BEGIN MATERIAL PROVIDED
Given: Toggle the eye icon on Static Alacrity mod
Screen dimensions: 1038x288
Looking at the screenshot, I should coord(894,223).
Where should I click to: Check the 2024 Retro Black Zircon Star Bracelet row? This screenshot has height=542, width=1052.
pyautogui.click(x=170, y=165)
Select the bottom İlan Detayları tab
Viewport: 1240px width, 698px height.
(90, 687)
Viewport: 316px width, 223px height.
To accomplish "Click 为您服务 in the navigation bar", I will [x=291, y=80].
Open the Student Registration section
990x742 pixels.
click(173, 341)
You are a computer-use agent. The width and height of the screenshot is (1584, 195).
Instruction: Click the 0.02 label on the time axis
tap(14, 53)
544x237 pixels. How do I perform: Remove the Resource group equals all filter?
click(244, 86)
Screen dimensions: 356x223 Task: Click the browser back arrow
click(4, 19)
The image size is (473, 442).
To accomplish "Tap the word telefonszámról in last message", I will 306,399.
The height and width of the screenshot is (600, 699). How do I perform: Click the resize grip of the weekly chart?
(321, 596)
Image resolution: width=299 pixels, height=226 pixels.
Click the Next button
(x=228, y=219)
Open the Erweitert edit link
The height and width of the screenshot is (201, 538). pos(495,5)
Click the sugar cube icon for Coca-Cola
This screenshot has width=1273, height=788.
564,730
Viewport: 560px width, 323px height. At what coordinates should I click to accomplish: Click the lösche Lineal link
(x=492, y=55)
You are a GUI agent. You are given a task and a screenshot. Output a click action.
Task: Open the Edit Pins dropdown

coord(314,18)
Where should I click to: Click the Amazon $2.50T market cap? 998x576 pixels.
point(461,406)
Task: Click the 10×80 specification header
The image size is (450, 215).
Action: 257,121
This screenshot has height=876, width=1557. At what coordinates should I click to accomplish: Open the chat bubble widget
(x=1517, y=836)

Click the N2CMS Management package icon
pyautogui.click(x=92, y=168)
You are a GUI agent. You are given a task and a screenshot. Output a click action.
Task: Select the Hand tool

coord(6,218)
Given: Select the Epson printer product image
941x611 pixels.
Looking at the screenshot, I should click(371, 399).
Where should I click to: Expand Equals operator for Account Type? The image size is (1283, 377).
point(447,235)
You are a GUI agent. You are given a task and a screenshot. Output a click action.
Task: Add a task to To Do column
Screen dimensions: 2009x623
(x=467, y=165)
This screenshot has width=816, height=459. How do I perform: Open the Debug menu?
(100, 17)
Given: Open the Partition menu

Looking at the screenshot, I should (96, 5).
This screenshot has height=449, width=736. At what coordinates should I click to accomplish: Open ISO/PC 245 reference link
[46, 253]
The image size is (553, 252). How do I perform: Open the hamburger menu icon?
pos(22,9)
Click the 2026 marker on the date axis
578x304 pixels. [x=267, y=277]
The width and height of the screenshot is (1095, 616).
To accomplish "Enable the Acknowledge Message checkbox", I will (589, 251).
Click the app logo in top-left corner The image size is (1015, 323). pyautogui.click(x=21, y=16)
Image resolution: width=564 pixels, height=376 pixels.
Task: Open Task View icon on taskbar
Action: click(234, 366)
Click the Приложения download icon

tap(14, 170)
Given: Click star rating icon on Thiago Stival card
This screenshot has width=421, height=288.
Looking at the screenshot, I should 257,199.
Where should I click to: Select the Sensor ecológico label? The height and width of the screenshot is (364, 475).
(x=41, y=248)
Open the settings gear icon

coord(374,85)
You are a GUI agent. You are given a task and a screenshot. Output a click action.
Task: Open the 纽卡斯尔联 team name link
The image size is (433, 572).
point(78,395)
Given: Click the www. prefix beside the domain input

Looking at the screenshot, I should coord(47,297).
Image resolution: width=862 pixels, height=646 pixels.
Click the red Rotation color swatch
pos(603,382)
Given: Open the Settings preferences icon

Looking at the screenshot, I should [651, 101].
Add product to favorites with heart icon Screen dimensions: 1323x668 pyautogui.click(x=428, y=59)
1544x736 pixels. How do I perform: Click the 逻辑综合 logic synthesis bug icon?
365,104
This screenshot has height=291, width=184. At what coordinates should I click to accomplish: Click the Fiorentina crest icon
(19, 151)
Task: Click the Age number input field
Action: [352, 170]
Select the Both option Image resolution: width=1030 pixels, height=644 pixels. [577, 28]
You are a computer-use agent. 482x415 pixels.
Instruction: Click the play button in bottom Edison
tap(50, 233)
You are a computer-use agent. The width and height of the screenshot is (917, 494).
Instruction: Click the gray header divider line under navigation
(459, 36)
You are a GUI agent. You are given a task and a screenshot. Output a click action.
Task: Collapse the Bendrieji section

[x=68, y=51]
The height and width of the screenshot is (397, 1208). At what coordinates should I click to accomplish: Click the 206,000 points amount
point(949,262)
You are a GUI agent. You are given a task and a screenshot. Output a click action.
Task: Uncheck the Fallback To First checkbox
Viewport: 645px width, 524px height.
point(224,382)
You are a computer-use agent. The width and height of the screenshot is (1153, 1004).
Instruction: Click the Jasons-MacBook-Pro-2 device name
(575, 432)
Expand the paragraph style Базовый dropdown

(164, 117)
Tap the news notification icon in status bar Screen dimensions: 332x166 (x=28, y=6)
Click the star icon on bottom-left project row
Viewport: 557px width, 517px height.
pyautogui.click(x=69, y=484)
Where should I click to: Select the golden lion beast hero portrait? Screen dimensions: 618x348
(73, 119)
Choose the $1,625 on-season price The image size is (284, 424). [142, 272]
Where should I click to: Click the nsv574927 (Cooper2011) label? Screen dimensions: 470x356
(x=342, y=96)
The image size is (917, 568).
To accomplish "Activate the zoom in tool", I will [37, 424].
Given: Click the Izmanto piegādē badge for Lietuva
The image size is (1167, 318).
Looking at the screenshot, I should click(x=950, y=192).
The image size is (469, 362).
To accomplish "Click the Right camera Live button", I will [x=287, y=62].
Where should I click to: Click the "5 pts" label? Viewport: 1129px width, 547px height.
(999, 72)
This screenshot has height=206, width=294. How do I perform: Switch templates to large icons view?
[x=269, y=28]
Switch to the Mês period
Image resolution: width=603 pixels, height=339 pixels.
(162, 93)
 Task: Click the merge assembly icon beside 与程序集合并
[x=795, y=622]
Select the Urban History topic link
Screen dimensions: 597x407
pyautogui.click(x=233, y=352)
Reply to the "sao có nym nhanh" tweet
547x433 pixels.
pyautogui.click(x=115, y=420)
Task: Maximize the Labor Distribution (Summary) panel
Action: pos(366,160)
END MATERIAL PROVIDED
Each line above from the one with "Task: Click the 10×80 specification header" up to and including the one with "The width and height of the screenshot is (1095, 616)." must be set down exactly, and no line outside that span may appear.

Task: Click the 10×80 specification header
The image size is (450, 215).
Action: 257,121
This screenshot has height=876, width=1557. At what coordinates should I click to accomplish: Open the chat bubble widget
(x=1517, y=836)

Click the N2CMS Management package icon
pyautogui.click(x=92, y=168)
You are a GUI agent. You are given a task and a screenshot. Output a click action.
Task: Select the Hand tool

coord(6,218)
Given: Select the Epson printer product image
941x611 pixels.
Looking at the screenshot, I should click(371, 399).
Where should I click to: Expand Equals operator for Account Type? The image size is (1283, 377).
point(447,235)
You are a GUI agent. You are given a task and a screenshot. Output a click action.
Task: Add a task to To Do column
Screen dimensions: 2009x623
(x=467, y=165)
This screenshot has width=816, height=459. How do I perform: Open the Debug menu?
(100, 17)
Given: Open the Partition menu

Looking at the screenshot, I should (96, 5).
This screenshot has height=449, width=736. At what coordinates should I click to accomplish: Open ISO/PC 245 reference link
[46, 253]
The image size is (553, 252). How do I perform: Open the hamburger menu icon?
pos(22,9)
Click the 2026 marker on the date axis
578x304 pixels. [x=267, y=277]
The width and height of the screenshot is (1095, 616).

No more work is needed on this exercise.